We have tried using smaller and greater values of ldap timeout in smb.conf 
but it does not help. ( from 5 to 600)
We have tried using smaller and greater values in the /etc/ldap.conf for 
bind_timelimit and timelimit (30 by default, from 5 to 300), but it does 
not help.

Here is our smb.conf related to ldap :

        passdb backend = ldapsam:"ldap://itdsd1l1.altissemiconductor.com 
ldap://itdsd2l2.altissemiconductor.com"
        ldap passwd sync = Yes
        ldap admin dn = 
cn=samba,ou=DSA,ou=manuf,o=altissemiconductor.com,cn=mfg
        ldap suffix = ou=manuf,o=altissemiconductor.com,cn=mfg
        ldap group suffix = ou=Groups
        ldap user suffix = ou=Users
        ldap machine suffix = ou=Computers
        ldap timeout = 15
        ldap ssl = start_tls

Is there a way to change the bind/connect/network timeout for samba server to switch to the available ldap server node before the "search time limit exceeded" ?
Do I miss something ?
Comment 1 Alain GORLIER 2007-04-25 11:21:11 UTC
Created attachment 2412 [details]
ethereal traces with LDAP timeout = 15

test : using smblcient from the samba server
10.240.47.35 : Samba server
10.112.8.130 : Master LDAP server (stopped: does not respond to ping)
10.240.65.238 : Slave secondary LDAP server
Comment 2 Alain GORLIER 2007-04-26 11:18:53 UTC
Taking some ethereal traces, we see that there are multiple network TCP retries before TCP timeout is reached.
As TCP timeout is much more longer than ldap timeout (default : 15 seconds), the samba server says : time limit exceeded.
If we increase the ldap timeout (from 15 to 300), then the TCP timeout (about 3 minutes) is reached and the connection to the slave ldap server seems to be done, but too late : smb clients timeouts are smaller..... and 3 minutes is too much.

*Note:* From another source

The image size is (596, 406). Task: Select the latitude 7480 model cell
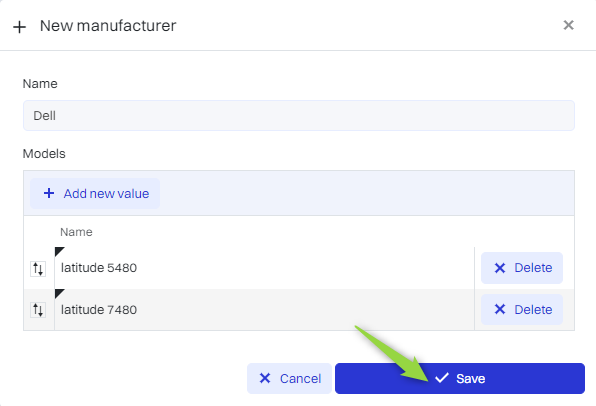[264, 310]
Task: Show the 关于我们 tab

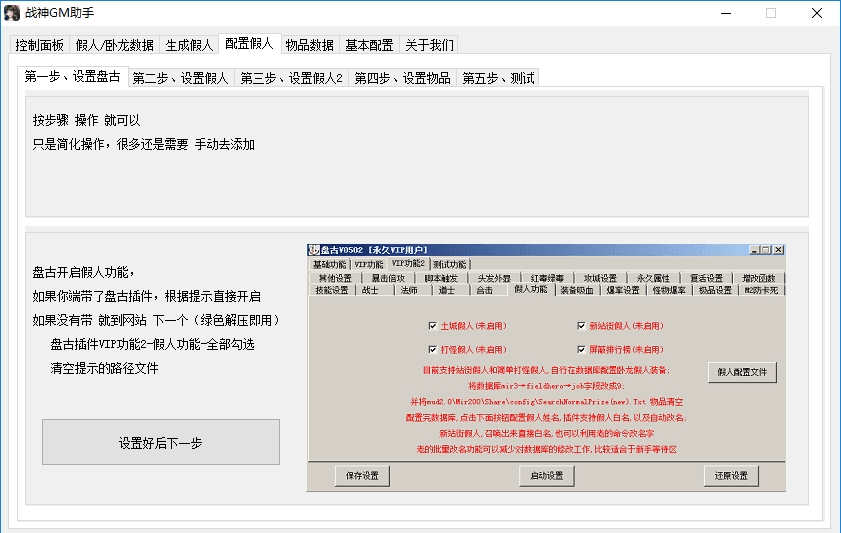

Is there a way to setup ldap client librairies to use smaller "network timeout" ?
(we have used timelimit and bind_timelimit with no success for Samba server).
Comment 3 Björn Jacke 2008-05-14 02:26:29 UTC
yes, the timeouts do not work very well together. This problem is also handled by the latest patch from bug #3504.
Comment 4 Volker Lendecke 2008-05-14 04:52:31 UTC
Björn, any updates on the discussion we had regarding defaults? Do you have a new patch available?

Volker
Comment 5 Björn Jacke 2008-05-22 10:46:57 UTC
Created attachment 3304 [details]
patch adding ldap connection timeout feature

as requested on samba-techincal this is the extracted piece that just adds the ldap connection timeout without anything else.

The "ldap connection timeout" is actualy a feature that was not covered by the "ldap timeout" parameter before. For that reason the default of the new "ldap connection timeout" is unrelated to the old "ldap timeout".
Comment 6 Karolin Seeger 2008-06-05 03:45:22 UTC
Patch is now in v3-3-test, v3-2-test and v3-2-stable (4307701b6ca3ac953 and 539210ea8e023afe7189).
Will be included in 3.2.0rc2 and higher.

Closing out bug report. Please reopen if it is still an issue.